# La Vista, unit 28



## Anne S (Jun 27, 2012)

We have an exchange into La Vista, and our confirmation give the unit number 28. It is a one bedroom, 4/4. Does anyone have any information about this unit (views, locations, etc.)?


----------



## 225chs (Jun 29, 2012)

http://www.lavistaresort.com/images/stories/LaVistaRoomsSite.pdf
http://www.lavistaresort.com/La-Vista-Rooms/

Anne
above sites give description of room and location

The room is second level with a patio overlooking the ocean. The room is beautiful, view is perfect, plenty of room as long as just two of you.

I own two weeks there and would be pleased to answer any question


----------



## Anne S (Jun 30, 2012)

225chs said:


> http://www.lavistaresort.com/images/stories/LaVistaRoomsSite.pdf
> http://www.lavistaresort.com/La-Vista-Rooms/
> 
> Anne
> ...



Thanks for the links! I assume that unit 28 is a one bedroom deluxe with two baths?


----------



## 225chs (Jul 2, 2012)

Anne S said:


> Thanks for the links!

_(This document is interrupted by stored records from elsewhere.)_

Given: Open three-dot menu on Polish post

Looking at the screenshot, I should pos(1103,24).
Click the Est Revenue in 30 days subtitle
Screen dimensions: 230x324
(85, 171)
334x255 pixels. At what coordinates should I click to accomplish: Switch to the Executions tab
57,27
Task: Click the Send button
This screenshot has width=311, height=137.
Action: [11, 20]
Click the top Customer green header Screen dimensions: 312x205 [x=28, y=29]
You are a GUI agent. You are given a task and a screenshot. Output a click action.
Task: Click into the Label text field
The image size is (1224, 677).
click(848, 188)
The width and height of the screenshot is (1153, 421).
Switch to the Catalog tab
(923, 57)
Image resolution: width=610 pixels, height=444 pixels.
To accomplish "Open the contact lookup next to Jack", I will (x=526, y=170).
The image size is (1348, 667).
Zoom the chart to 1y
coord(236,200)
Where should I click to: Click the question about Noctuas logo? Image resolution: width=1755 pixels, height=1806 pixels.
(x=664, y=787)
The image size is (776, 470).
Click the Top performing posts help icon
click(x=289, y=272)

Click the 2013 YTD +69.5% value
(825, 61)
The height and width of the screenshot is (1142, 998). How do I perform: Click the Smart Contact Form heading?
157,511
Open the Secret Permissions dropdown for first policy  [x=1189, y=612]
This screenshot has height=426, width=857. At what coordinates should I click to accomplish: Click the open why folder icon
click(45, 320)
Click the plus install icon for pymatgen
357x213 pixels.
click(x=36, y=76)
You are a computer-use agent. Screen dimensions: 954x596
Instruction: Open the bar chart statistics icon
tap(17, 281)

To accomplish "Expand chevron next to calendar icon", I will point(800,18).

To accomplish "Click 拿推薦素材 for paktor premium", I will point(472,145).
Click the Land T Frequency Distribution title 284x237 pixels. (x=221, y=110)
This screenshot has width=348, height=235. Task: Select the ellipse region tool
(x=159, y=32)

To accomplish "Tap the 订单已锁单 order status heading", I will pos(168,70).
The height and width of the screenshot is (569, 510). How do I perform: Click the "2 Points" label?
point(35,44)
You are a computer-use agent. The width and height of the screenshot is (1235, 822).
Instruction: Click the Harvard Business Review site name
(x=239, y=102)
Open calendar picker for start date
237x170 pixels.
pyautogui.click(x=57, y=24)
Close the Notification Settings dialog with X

I assume that unit 28 is a one bedroom deluxe with two baths?




It is. A very nice room. 
BTW  Make sure you eat at least one dinner at the Hideaway on premises. Very good food and romantic setting around the pool

When are you going?


----------



## Anne S (Jul 3, 2012)

225chs said:


> It is. A very nice room.
> BTW  Make sure you eat at least one dinner at the Hideaway on premises. Very good food and romantic setting around the pool
> 
> When are you going?



The Hideaway sounds nice. We'll be checking in Aug. 4th. Would you know if there is wi-fi in the room?


----------



## 225chs (Jul 3, 2012)

Anne S said:


> The Hideaway sounds nice. We'll be checking in Aug. 4th. Would you know if there is wi-fi in the room?



There is a charge for WI-FI in the room. However, the Hideaway has free wi-fi


----------



## Pat H (Jul 3, 2012)

Stayed in unit 28 several years ago. Very nice, however there are a lot of steps if you go out the front of the unit. The back of the unit has no steps and you can walk down the street. The restaurant was great then too. Check the first day to see if you will need reservations since it is small.


----------



## lunarbrian (Jul 6, 2012)

*La Vista*

Agree with previous posters. We stay at La Vista about 7 weeks a year and really enjoy it. Unit 28 does have one bedroom and two baths. As mentioned, parking is right behind the unit, no steps. There are a lot of steps to go to the pool and office as La Vista is built on the side of a hill. Ocean view form unit 28 is outstanding. You can watch the cruise ships come in and out!


----------